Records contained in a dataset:

************

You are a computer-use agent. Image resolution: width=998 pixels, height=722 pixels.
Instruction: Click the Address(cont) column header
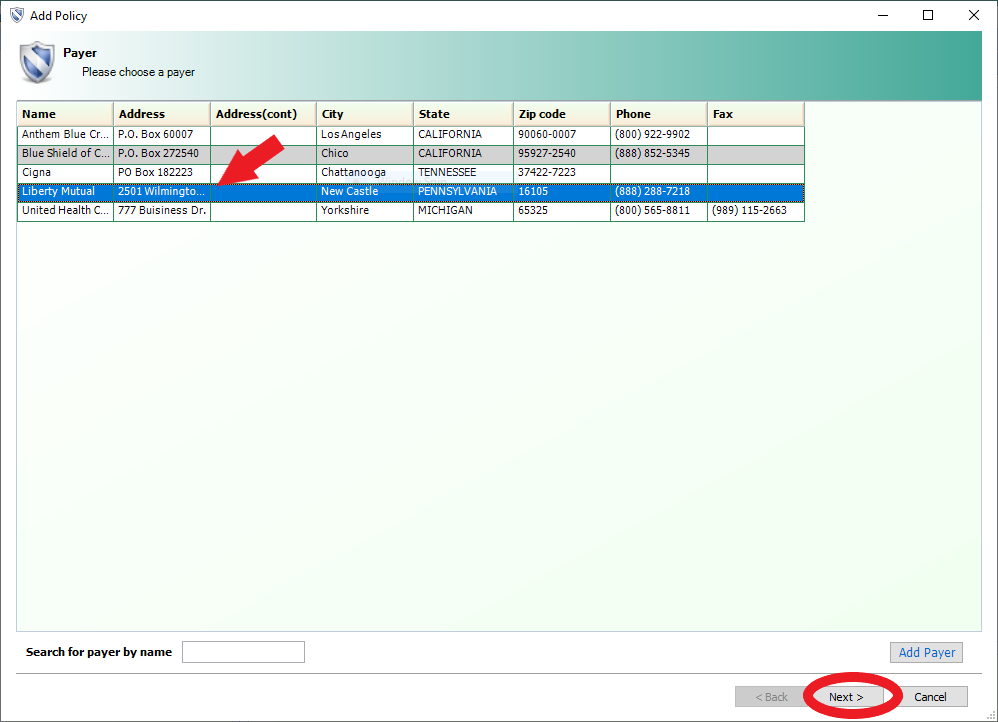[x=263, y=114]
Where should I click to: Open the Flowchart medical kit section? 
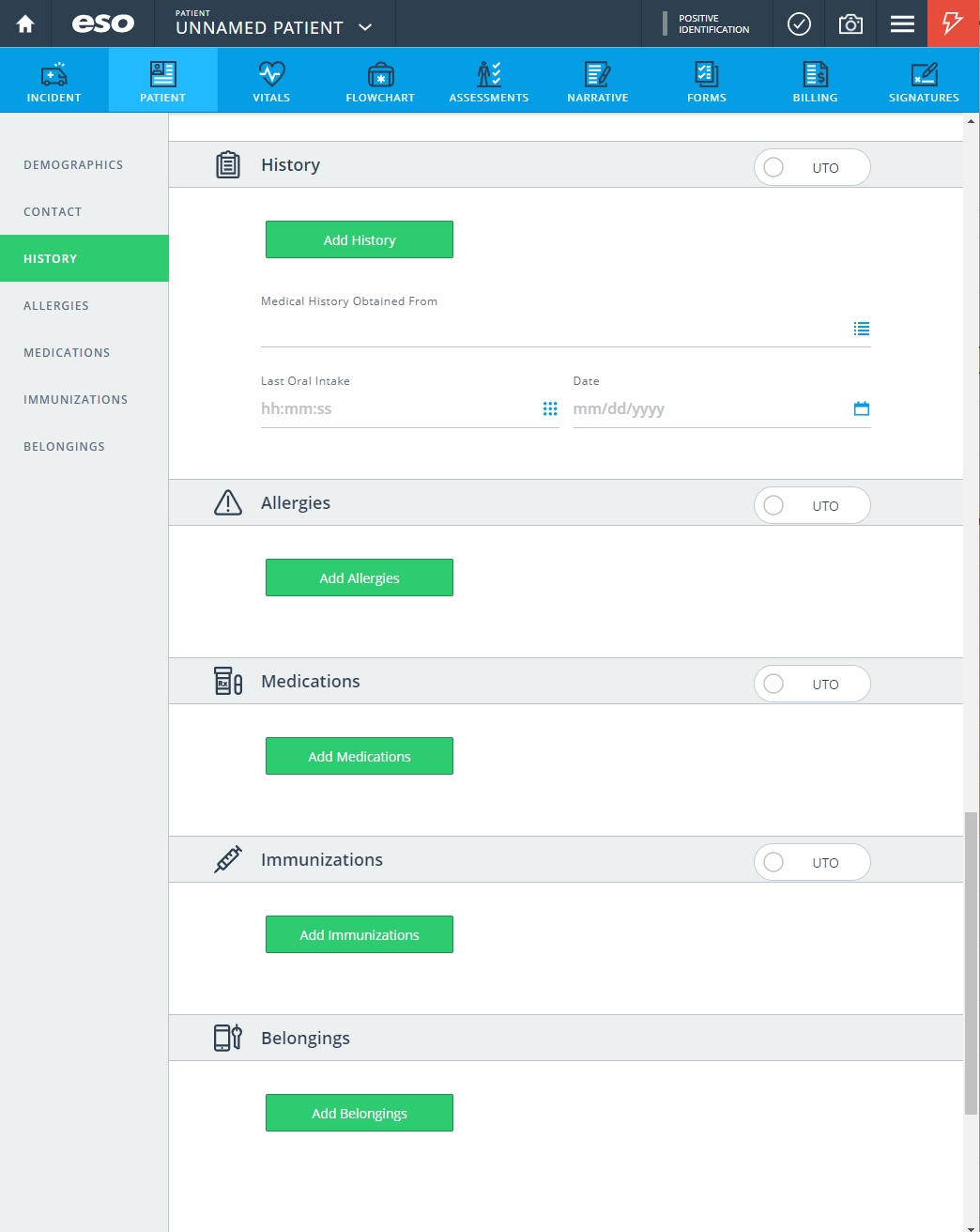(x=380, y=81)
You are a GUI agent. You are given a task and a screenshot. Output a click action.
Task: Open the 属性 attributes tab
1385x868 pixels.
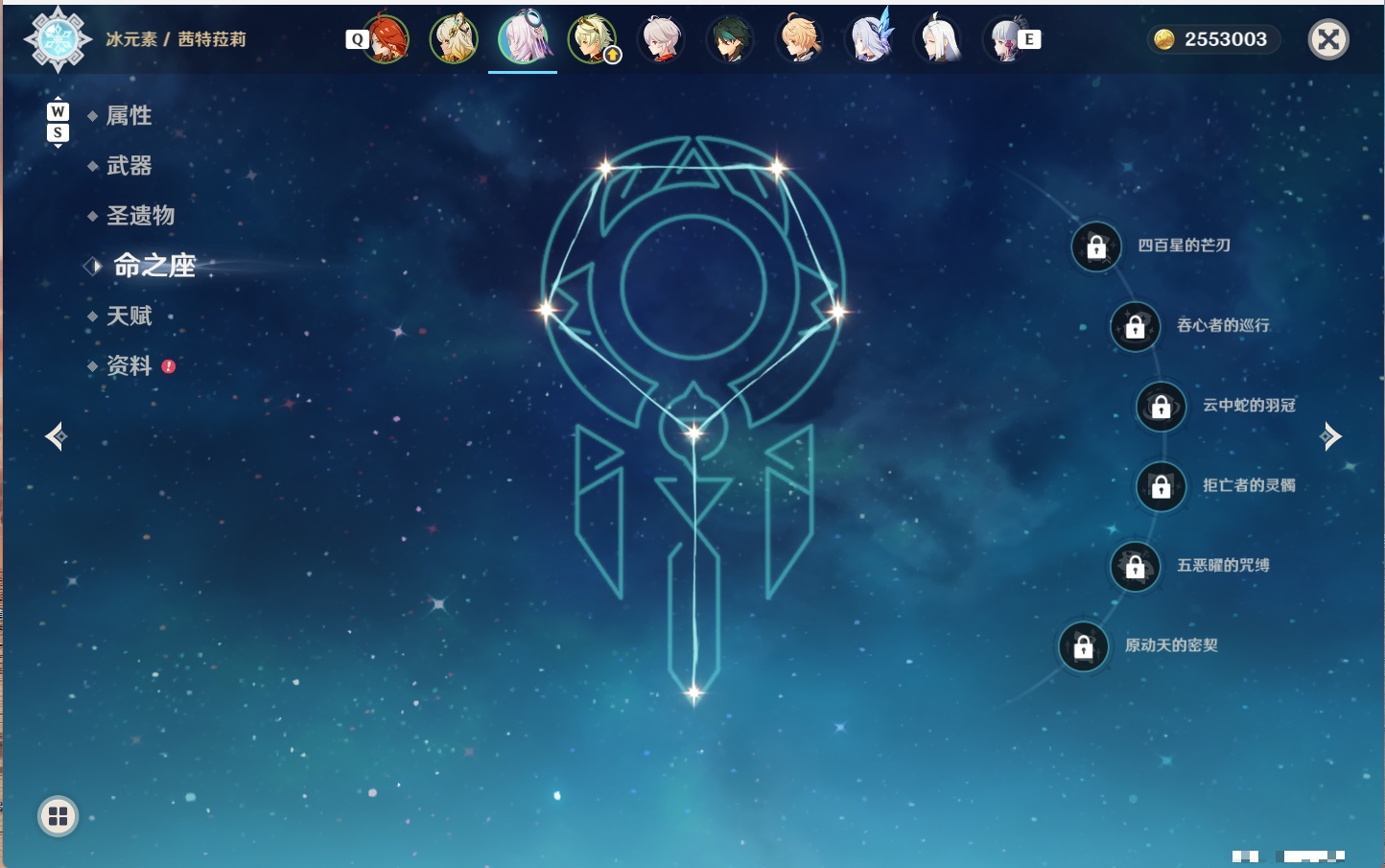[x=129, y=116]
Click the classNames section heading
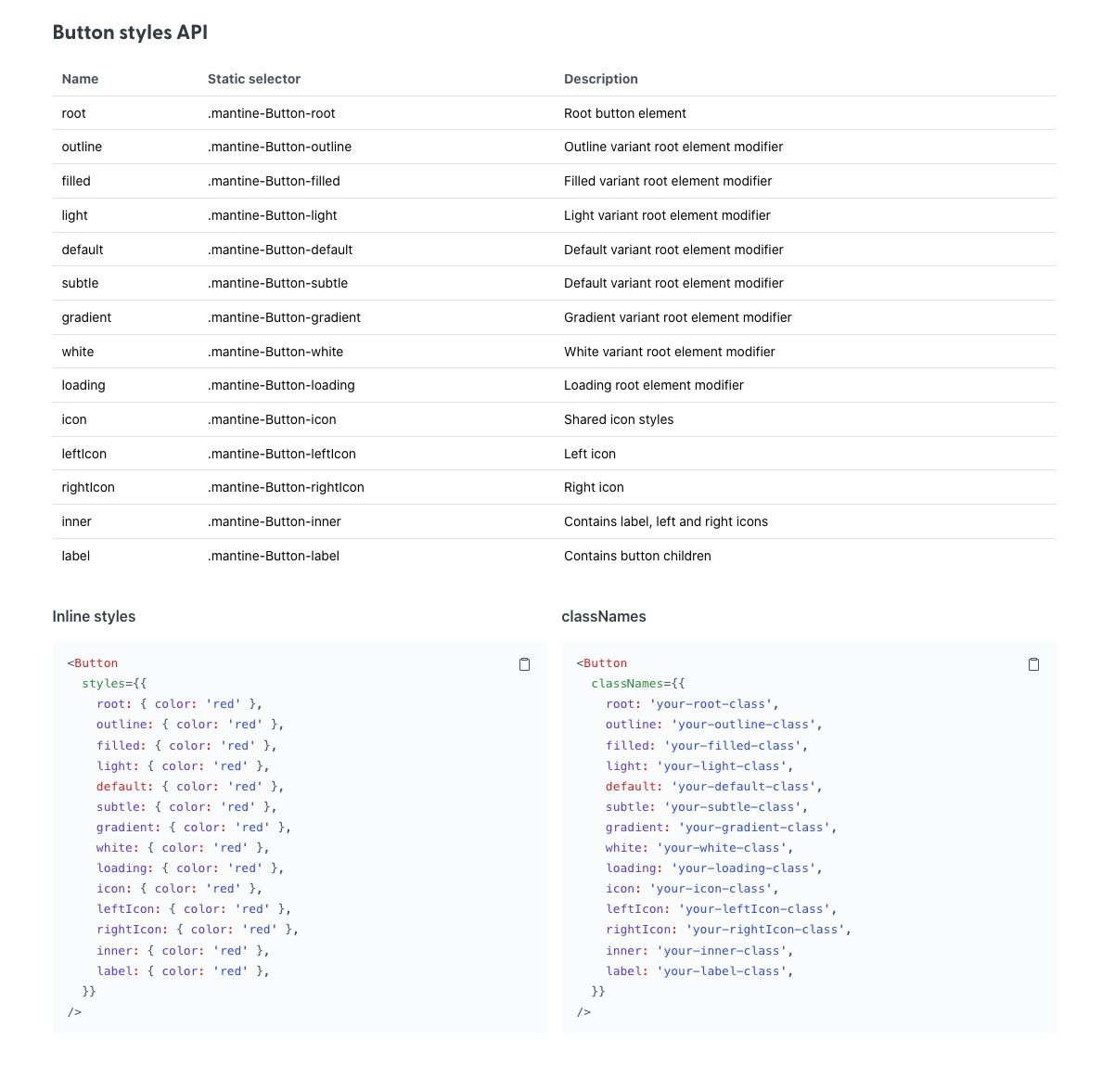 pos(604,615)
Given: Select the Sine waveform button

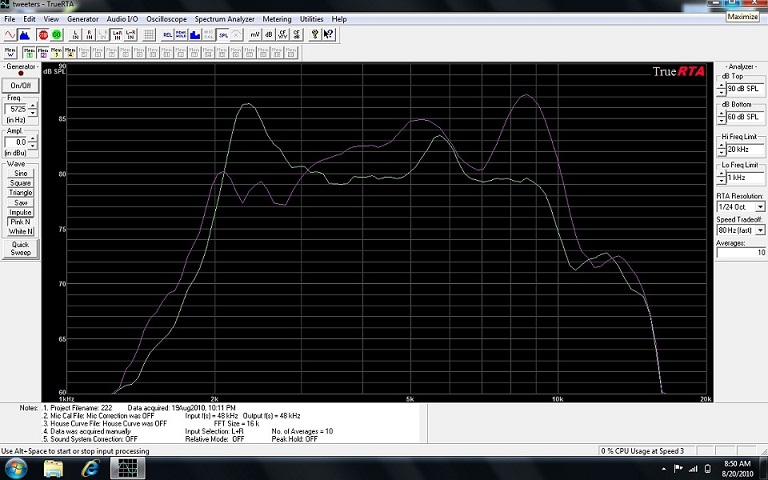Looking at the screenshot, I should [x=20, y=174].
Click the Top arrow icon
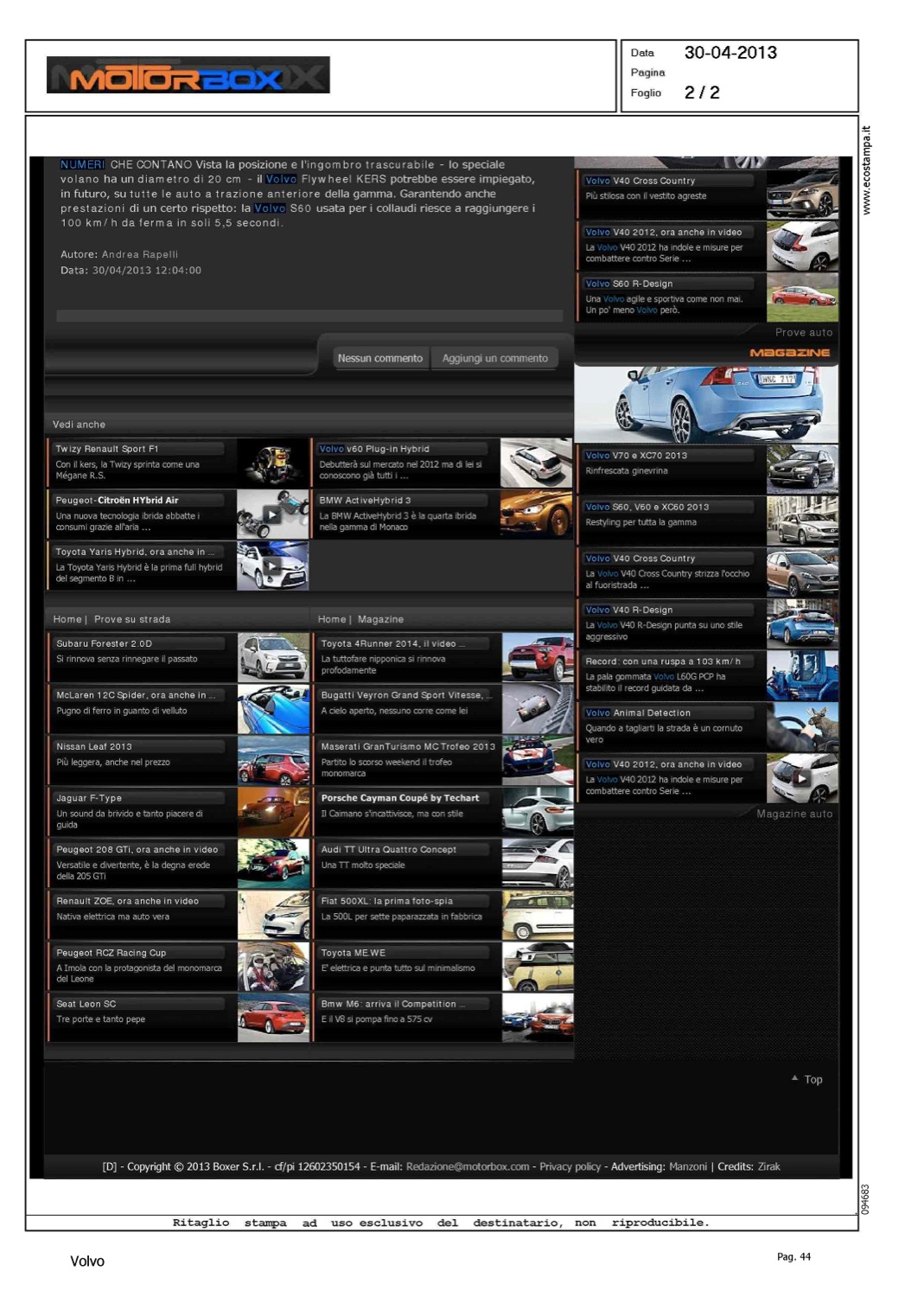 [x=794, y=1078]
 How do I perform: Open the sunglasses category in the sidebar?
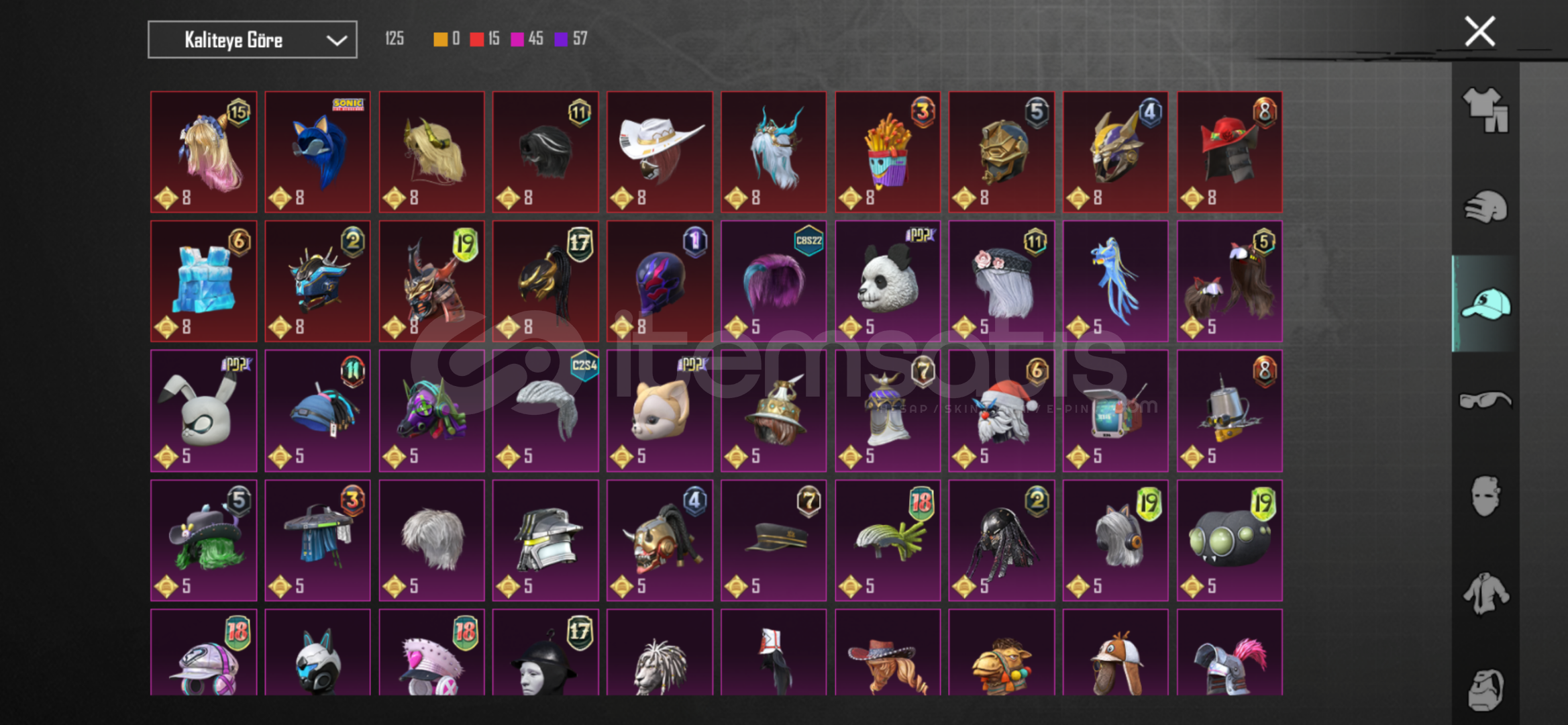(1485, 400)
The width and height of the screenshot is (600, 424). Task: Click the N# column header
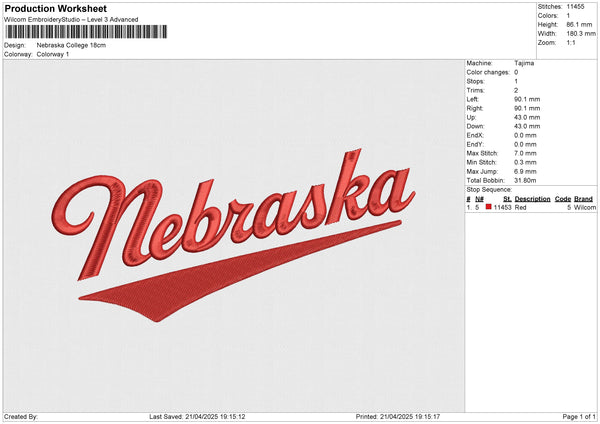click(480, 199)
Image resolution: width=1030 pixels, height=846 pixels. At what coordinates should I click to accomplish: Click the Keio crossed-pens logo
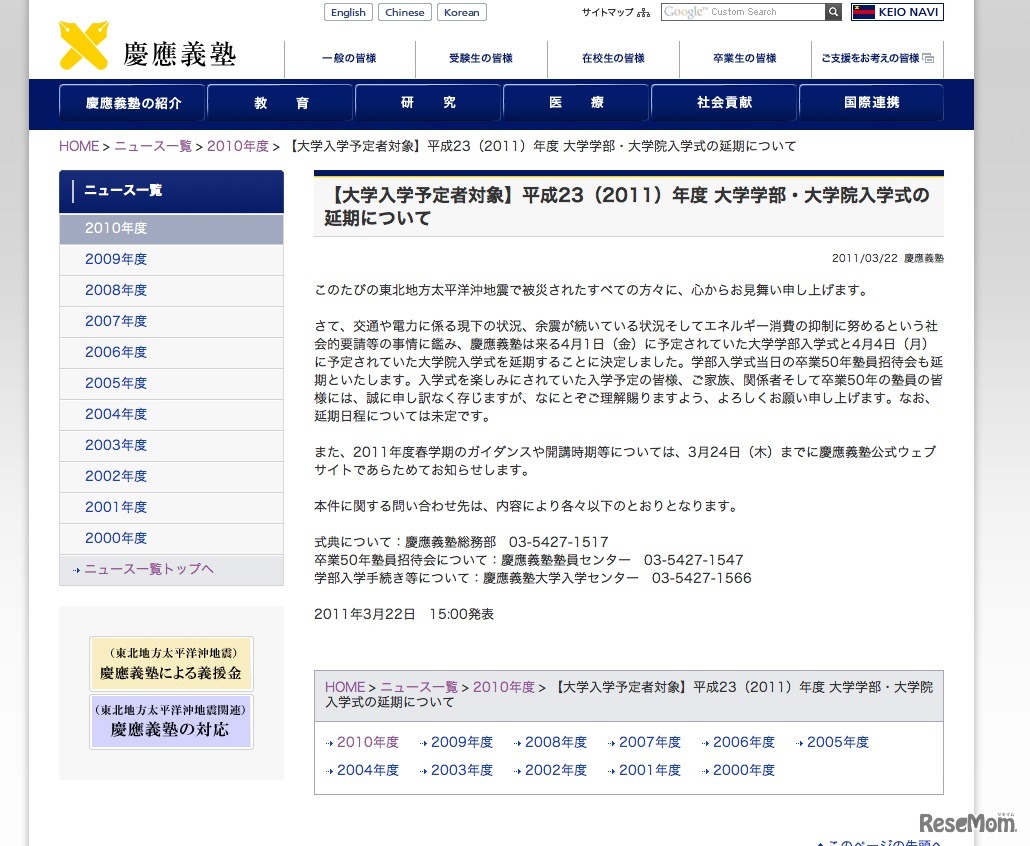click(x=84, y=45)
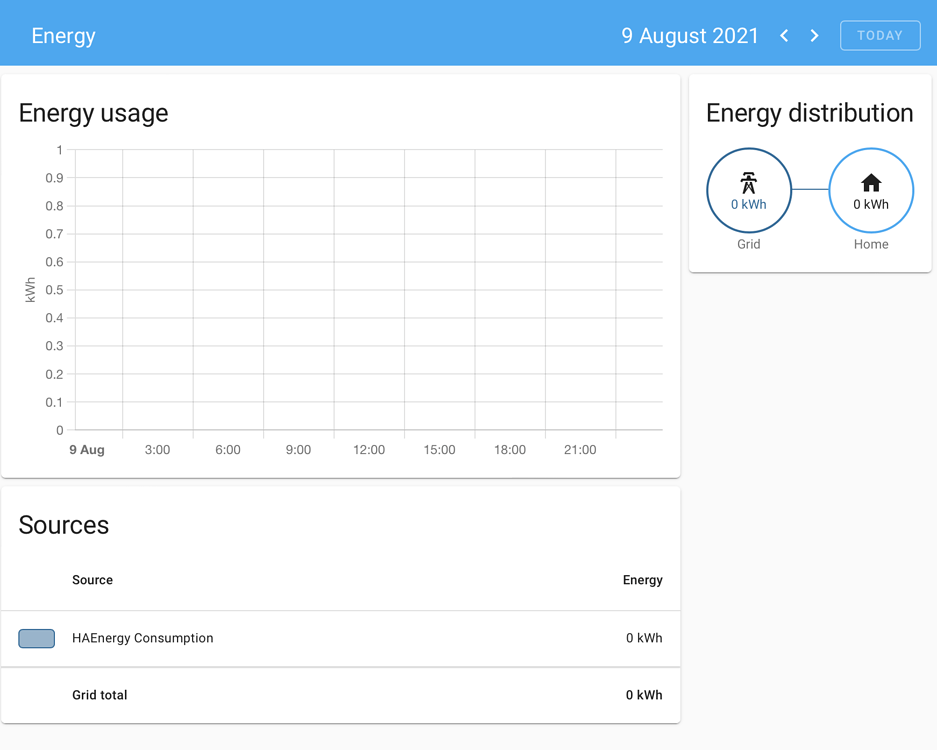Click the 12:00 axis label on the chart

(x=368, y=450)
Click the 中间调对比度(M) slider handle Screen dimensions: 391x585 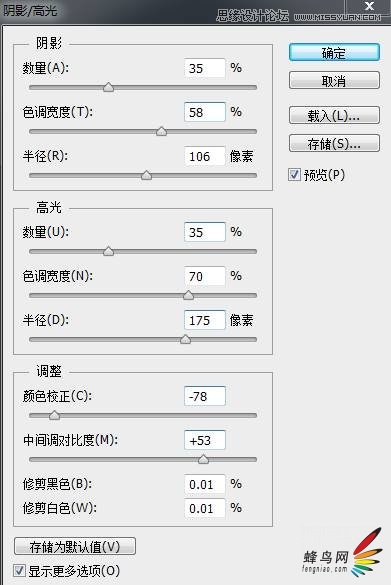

************

Work to be completed: Work out how many lines of the data above contain the string "agent" and give the number alone.

Reply: 2